[Item coordinate data]
============

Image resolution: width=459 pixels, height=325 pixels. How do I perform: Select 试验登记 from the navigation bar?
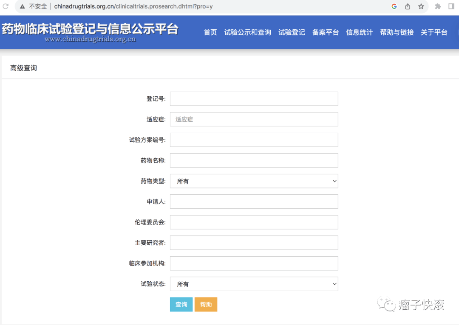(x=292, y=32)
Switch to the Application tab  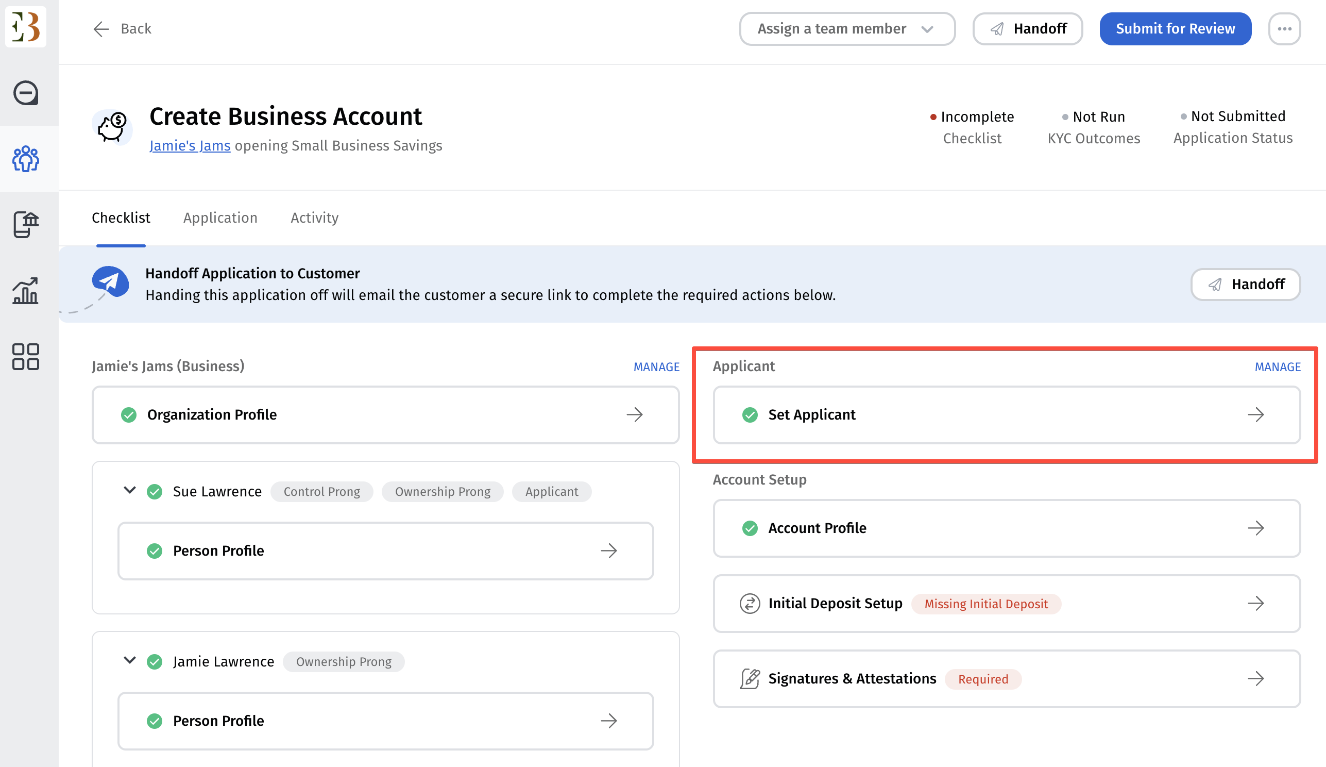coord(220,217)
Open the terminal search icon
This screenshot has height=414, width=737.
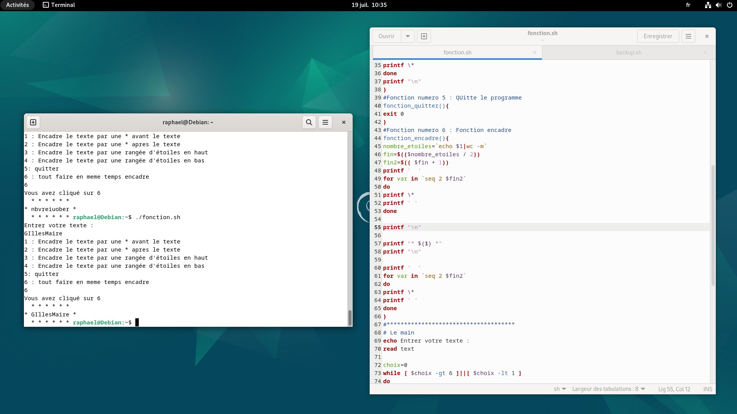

============

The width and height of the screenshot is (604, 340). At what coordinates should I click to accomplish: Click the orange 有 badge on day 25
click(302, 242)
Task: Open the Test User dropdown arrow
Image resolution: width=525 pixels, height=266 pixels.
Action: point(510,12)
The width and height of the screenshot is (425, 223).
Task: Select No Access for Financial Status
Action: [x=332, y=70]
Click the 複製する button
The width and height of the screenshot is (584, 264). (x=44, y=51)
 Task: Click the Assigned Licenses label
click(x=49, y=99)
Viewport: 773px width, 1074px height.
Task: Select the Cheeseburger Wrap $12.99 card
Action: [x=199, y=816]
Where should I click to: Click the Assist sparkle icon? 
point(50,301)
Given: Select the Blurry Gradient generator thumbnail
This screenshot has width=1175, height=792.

============

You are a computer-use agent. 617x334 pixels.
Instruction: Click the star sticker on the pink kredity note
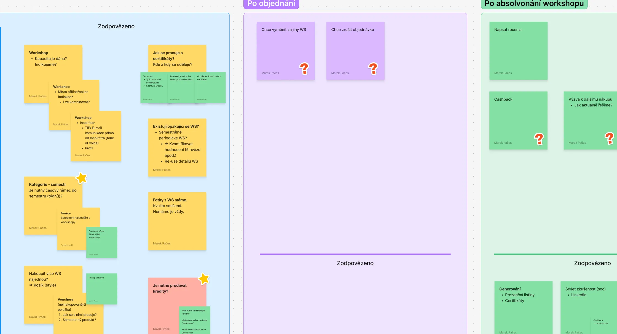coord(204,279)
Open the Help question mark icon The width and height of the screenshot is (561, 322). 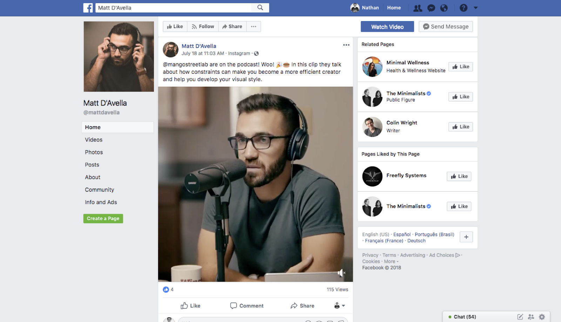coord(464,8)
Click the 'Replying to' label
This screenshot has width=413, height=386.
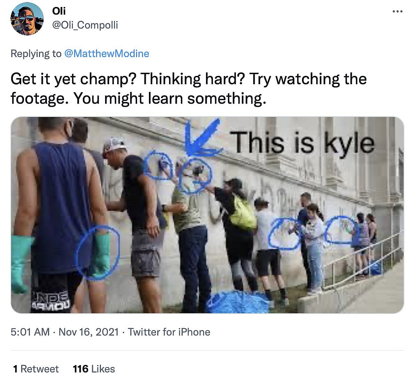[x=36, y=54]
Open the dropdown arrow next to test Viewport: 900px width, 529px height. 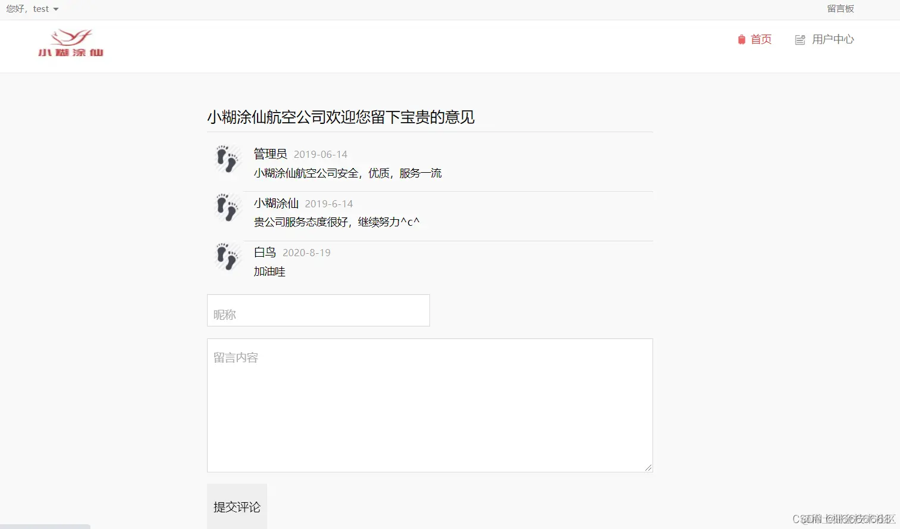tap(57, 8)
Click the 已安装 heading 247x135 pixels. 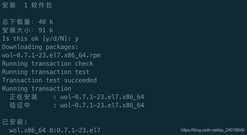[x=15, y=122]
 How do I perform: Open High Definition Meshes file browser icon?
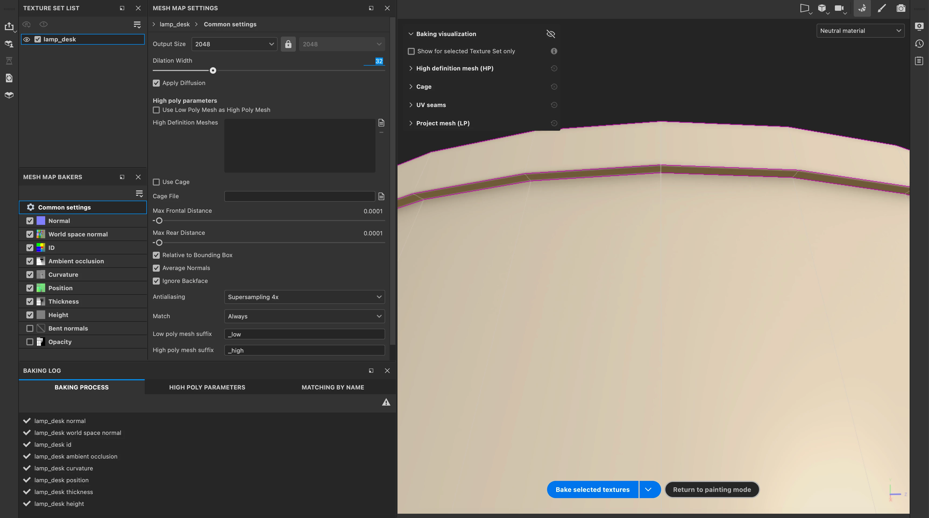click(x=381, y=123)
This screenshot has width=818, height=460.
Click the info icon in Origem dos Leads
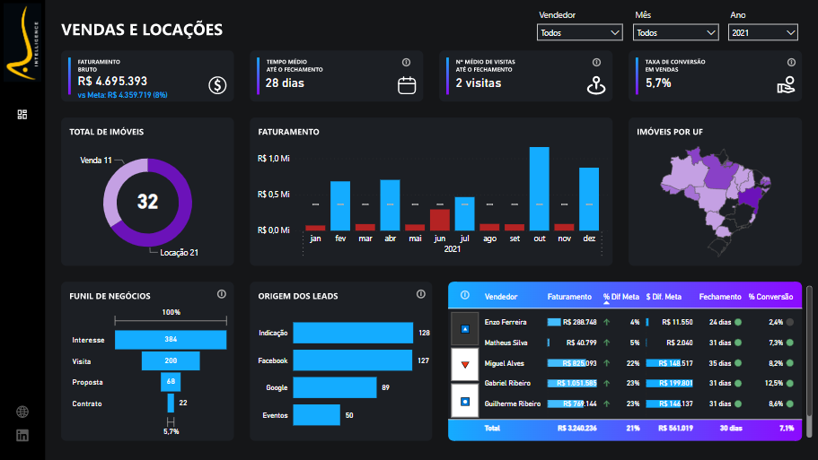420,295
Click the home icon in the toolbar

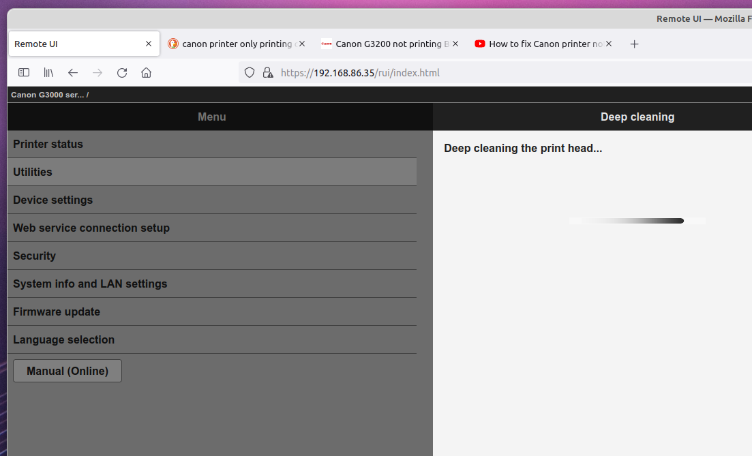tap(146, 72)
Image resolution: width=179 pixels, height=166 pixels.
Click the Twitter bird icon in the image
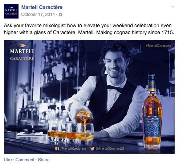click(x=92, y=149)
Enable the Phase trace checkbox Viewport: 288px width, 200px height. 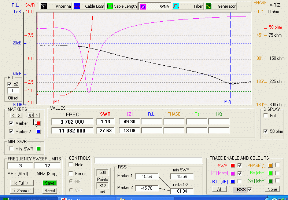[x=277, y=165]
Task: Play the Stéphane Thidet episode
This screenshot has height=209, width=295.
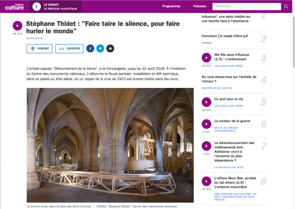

============

■ Instruction ■
Reproduce word for word the stretch of data above from the line containing "The width and height of the screenshot is (604, 340)." through the line containing "This screenshot has width=1175, height=792.", including both of those lines.

■ Finished task ■
The width and height of the screenshot is (604, 340). At what coordinates should I click to accomplish: Click the orange 有 badge on day 25
click(302, 242)
Task: Open the Test User dropdown arrow
Image resolution: width=525 pixels, height=266 pixels.
Action: point(510,12)
The width and height of the screenshot is (425, 223).
Task: Select No Access for Financial Status
Action: [x=332, y=70]
Click the 複製する button
The width and height of the screenshot is (584, 264). (x=44, y=51)
 Task: Click the Assigned Licenses label
click(x=49, y=99)
Viewport: 773px width, 1074px height.
Task: Select the Cheeseburger Wrap $12.99 card
Action: [x=199, y=816]
Where should I click to: Click the Assist sparkle icon? 
point(50,301)
Given: Select the Blurry Gradient generator thumbnail
This screenshot has width=1175, height=792.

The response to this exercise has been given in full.